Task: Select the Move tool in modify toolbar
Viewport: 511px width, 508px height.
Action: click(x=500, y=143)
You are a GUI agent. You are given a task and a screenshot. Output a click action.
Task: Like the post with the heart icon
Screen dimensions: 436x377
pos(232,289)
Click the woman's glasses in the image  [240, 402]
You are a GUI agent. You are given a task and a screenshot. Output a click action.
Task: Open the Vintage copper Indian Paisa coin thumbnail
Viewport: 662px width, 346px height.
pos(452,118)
* * *
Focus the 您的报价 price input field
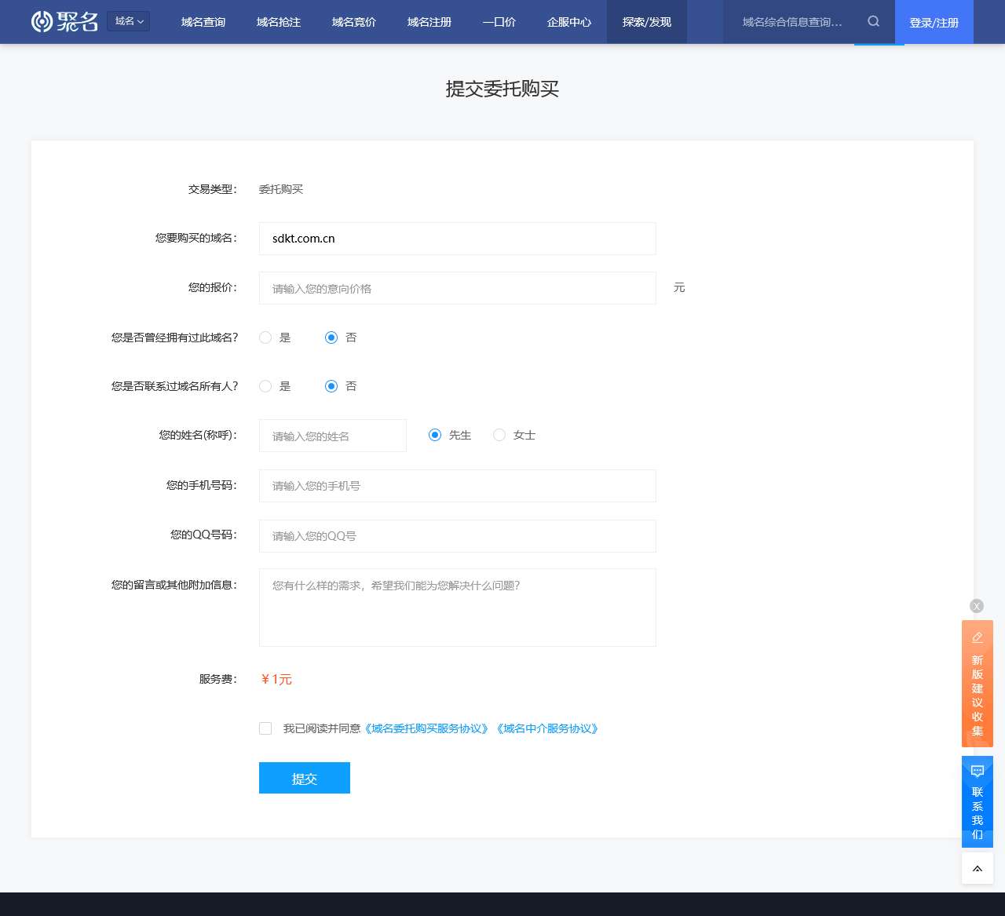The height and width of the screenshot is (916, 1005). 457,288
---
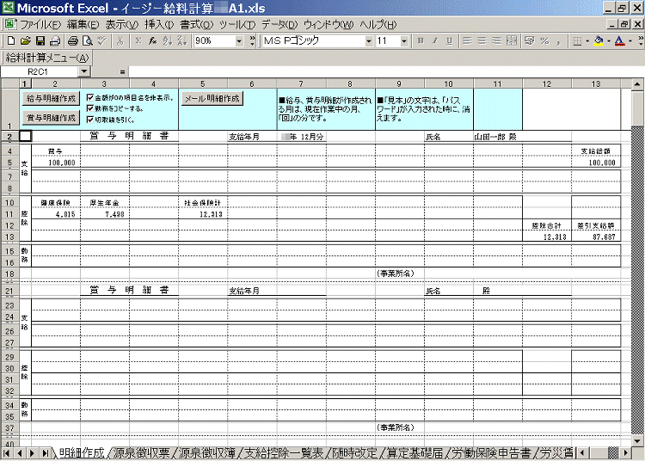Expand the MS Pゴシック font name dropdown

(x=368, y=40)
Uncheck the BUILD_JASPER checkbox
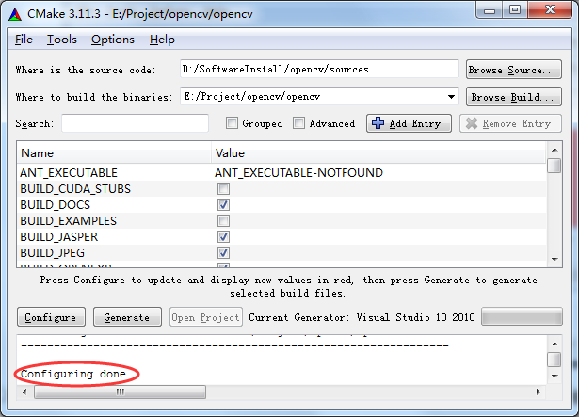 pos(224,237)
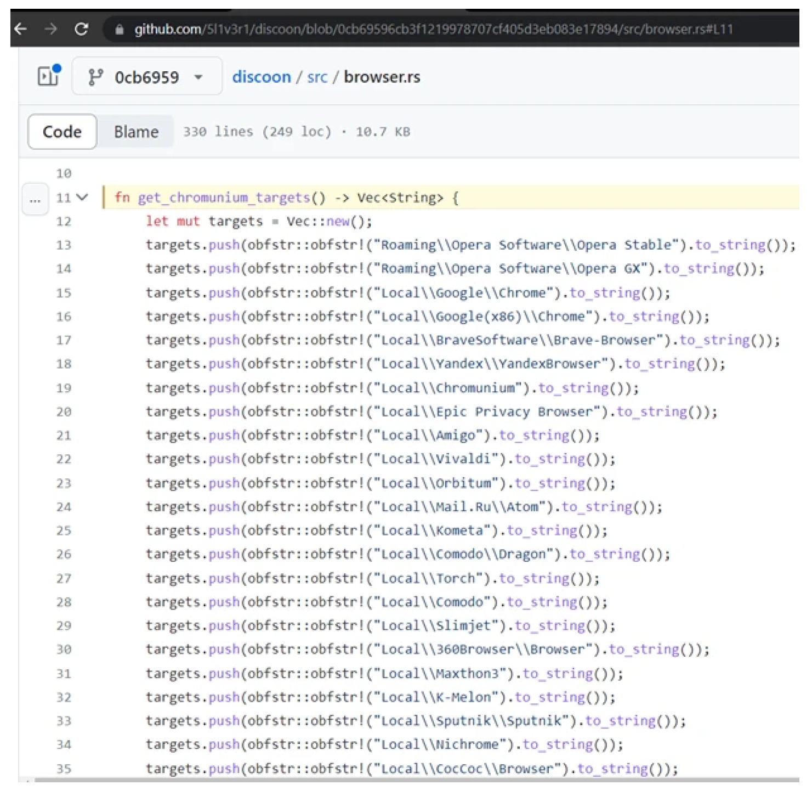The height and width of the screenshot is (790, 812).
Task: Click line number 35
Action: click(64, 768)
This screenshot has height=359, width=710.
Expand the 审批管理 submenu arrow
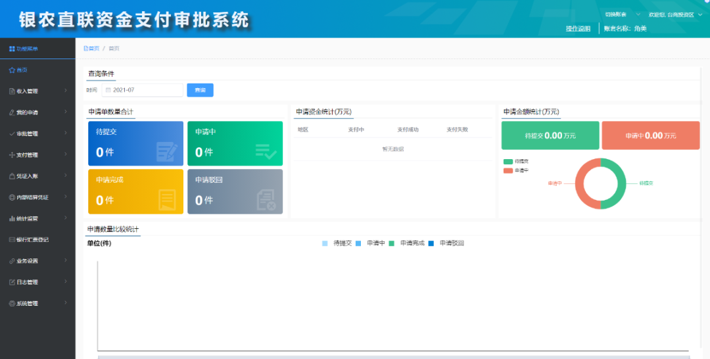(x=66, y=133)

* _PROBLEM DETAILS_: Above are the records; from them, give again exactly the lines from the one containing "Viewport: 511px width, 508px height." through the one containing "Task: Open the", both included.

* _RESULT OF THIS TASK_:
Viewport: 511px width, 508px height.
Action: click(x=500, y=143)
You are a GUI agent. You are given a task and a screenshot. Output a click action.
Task: Like the post with the heart icon
Screen dimensions: 436x377
pos(232,289)
Click the woman's glasses in the image  [240, 402]
You are a GUI agent. You are given a task and a screenshot. Output a click action.
Task: Open the Vintage copper Indian Paisa coin thumbnail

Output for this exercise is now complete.